/File-Infector-Virus

Created a self-replicating file-infector virus that will copy itself to a victim within the directory it is executed in. Whenever an infected file is run, it will infect another file in the same directory and then excute its normal functionality. The payload is just a print statement.

Primary LanguageCMIT LicenseMIT

File-Infector-Virus

Created a self-replicating file-infector virus that will copy itself to a new file within the directory. Then, whenever the infected file is run, it will execute its normal functionality and infect another file in the directory.

Introduction

A virus is a program that reproduces its own code by attaching itself to other executable files in such a way that the virus code is executed when the infected executable file is executed. Although thousands of viruses exist today, only a fraction of them are really a serious threat at a given time. Many viruses only exist in the databases of well-known anti-virus companies and are obsolete by now (i.e., when was the last time you saw a boot-sector virus?). Nevertheless, there exist enough worms and viruses that continue to cause significant damages to unsuspecting users and careless administrators. Hence, the virus threat has to be taken seriously by any security specialist. The aim of this (final) challenge was to give the student a little practical insight into the techniques viruses may use to infect other programs in order to propagate and survive. Viruses, in fact, are nothing magical (wake up Hollywood! ;-)) and
it is no problem for any advanced programmer to write a simple virus in a short period of time.

Detailed Description

Wrote a simple Linux virus that infects one Linux ELF executable at a time in the directory that it is started in. Remember, this is a virus, so it has to reproduce itself. That is, whenever an infected program is executed, the virus will find another file and should infect it. Furthermore, files that have already been infected should not be infected again.

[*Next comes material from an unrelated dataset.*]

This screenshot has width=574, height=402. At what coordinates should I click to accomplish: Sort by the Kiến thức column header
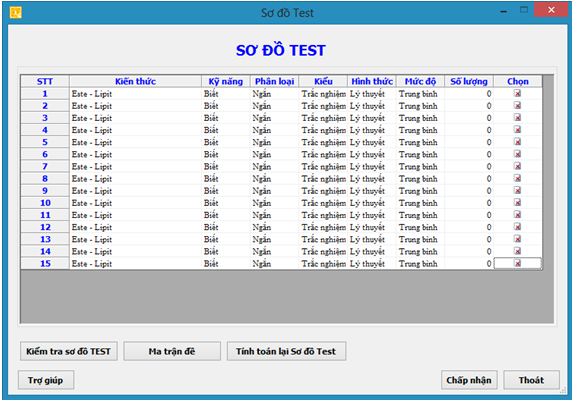tap(135, 81)
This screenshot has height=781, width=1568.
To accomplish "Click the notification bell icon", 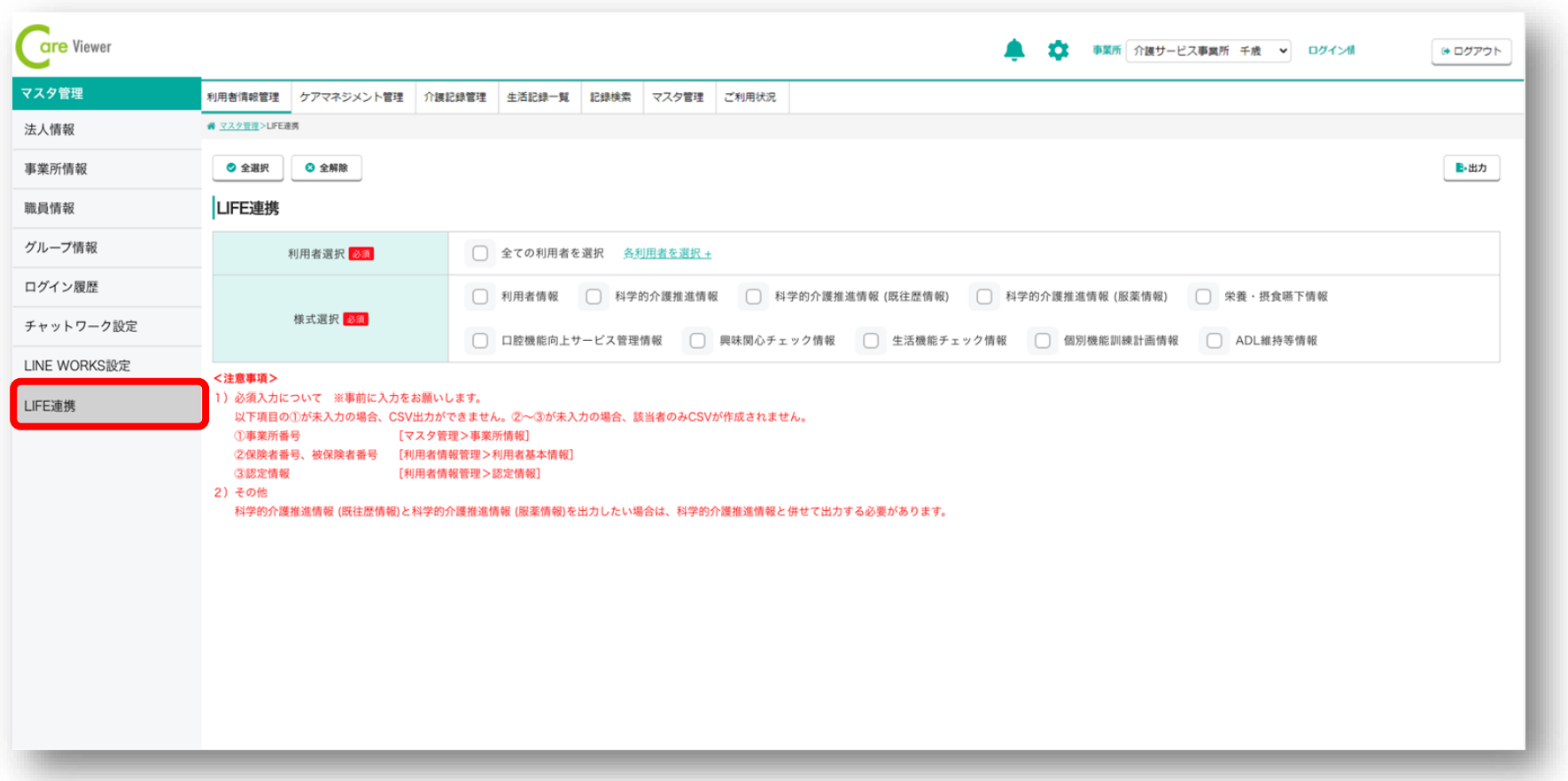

The "payload" of this virus is a simple message: Every time an application that is infected is started, it will print "Hello! I am a simple virus!\n" to before or after it completes its task. For example, suppose that the virus has infected the executable /bin/echo. After the infection, if echo is started as:

echo Dude

it should display:

Dude Hello! I am a simple virus!

or...

Hello! I am a simple virus! Dude

Of course, needless to say, the original functionality of the host application (i.e., the program that got infected) will not change. All command-line arguments work. However, for the sake of simplicity, I ignored environment variables. If a file is write protected, my virus does not crash or display weird messages.